Cuando se marcharon, el doctor Turner regresó a su despacho, sobre cuya mesa se hallaban esparcidas copias en papel de los datos informáticos de Malcolm Peabody. El doctor estaba muy preocupado. Tenía prácticamente la seguridad —no podía saberlo con certeza hasta haber realizado la autopsia— de que el corazón padecía la misma clase de enfermedad que había matado a Walter Brackeen en la Santa María. Ambos habían sido amigos íntimos durante varios años, desde que comenzaron el cumplimiento de sus condenas en Georgia. Era poco probable que el hecho de que hubieran contraído la misma enfermedad cardíaca se debiera a pura casualidad. Pero, si no se trataba de casualidad, entonces el germen patógeno debía ser transmisible.

Robert Turner meneó la cabeza. Cualquier enfermedad que atacase al corazón era alarmante. Pero ¿una que pudiera transmitirse de una persona a otra? El espectro era espantoso.

Estaba muy cansado. Antes de apoyar la cabeza sobre la mesa, el doctor Turner confeccionó una lista de las referencias sobre virus cardíacos que quería obtener de la base de datos. Luego, se quedó rápidamente dormido.

Quince minutos después, el teléfono le despertó de pronto. Una Tiasso llamaba desde la sala de urgencias.

—Dos García han encontrado un cuerpo en el bosque de Sherwood —dijo— y vienen ahora hacia aquí. Por las imágenes que han transmitido, puedo asegurar que este caso requerirá su intervención personal.

El doctor Turner se lavó a fondo las manos, volvió a ponerse la bata y llegó a la sala de urgencias momentos antes de que las dos García entraran con el cadáver. A pesar de su experiencia, el doctor Turner tuvo que apartar la vista del cuerpo, horriblemente mutilado. La cabeza estaba separada del cuerpo casi por completo —colgaba solamente de una fina hebra de músculo— y el rostro había sido acuchillado y desfigurado hasta quedar irreconocible. Además, en la zona genital de los pantalones había un ensangrentado y amplío boquete.

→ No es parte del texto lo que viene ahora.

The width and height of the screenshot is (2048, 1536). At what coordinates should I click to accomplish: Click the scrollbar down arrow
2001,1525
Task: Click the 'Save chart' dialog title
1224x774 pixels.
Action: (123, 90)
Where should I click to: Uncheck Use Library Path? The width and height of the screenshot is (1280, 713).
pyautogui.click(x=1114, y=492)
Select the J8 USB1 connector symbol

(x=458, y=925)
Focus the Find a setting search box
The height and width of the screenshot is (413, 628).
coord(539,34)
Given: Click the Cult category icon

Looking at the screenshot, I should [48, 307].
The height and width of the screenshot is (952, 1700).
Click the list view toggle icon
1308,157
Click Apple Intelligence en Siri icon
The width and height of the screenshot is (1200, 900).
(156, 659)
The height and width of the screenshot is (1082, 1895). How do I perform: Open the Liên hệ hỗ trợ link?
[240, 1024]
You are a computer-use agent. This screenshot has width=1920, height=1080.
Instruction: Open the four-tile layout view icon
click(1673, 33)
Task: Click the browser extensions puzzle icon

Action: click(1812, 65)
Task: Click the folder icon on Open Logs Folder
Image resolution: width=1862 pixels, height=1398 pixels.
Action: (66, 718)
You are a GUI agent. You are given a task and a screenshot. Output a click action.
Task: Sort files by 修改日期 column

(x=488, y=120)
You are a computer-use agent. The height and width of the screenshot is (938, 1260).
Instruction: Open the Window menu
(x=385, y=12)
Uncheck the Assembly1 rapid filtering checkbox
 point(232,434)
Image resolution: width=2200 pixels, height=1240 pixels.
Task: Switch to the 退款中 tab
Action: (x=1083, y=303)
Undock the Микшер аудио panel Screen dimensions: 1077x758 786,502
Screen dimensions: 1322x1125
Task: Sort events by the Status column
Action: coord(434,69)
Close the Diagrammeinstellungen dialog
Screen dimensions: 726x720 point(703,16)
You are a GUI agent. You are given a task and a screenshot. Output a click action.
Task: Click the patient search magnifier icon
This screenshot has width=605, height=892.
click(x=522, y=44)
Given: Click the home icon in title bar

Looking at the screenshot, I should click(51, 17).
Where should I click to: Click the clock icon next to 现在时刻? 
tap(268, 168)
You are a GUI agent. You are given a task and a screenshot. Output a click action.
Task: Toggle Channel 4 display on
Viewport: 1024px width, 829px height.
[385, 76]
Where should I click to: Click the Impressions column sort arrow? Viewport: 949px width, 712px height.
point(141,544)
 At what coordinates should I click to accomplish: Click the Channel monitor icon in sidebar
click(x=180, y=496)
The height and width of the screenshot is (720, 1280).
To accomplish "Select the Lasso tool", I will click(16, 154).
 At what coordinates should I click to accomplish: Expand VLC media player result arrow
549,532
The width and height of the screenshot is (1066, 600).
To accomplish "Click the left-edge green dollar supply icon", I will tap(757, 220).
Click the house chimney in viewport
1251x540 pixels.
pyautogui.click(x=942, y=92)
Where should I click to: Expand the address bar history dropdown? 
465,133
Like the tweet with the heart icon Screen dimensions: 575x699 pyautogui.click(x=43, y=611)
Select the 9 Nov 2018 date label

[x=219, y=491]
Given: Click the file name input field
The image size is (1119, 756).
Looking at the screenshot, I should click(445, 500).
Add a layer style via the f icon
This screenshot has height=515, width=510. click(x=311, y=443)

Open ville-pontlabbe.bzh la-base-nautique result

Las dos Tiasso se pusieron inmediatamente a trabajar, limpiando la sangre y preparando el cuerpo para la autopsia. El doctor Turner se sentó en una silla, apartado de ellas, y cumplimentó el primer parte de defunción de Nuevo Edén.

—¿Cómo se llamaba? —preguntó a los biots.

Una de las Tiasso registró lo que quedaba de las ropas del muerto y encontró su tarjeta de identificación de la AIE.

—Danni —respondió el biot—. Marcello Danni.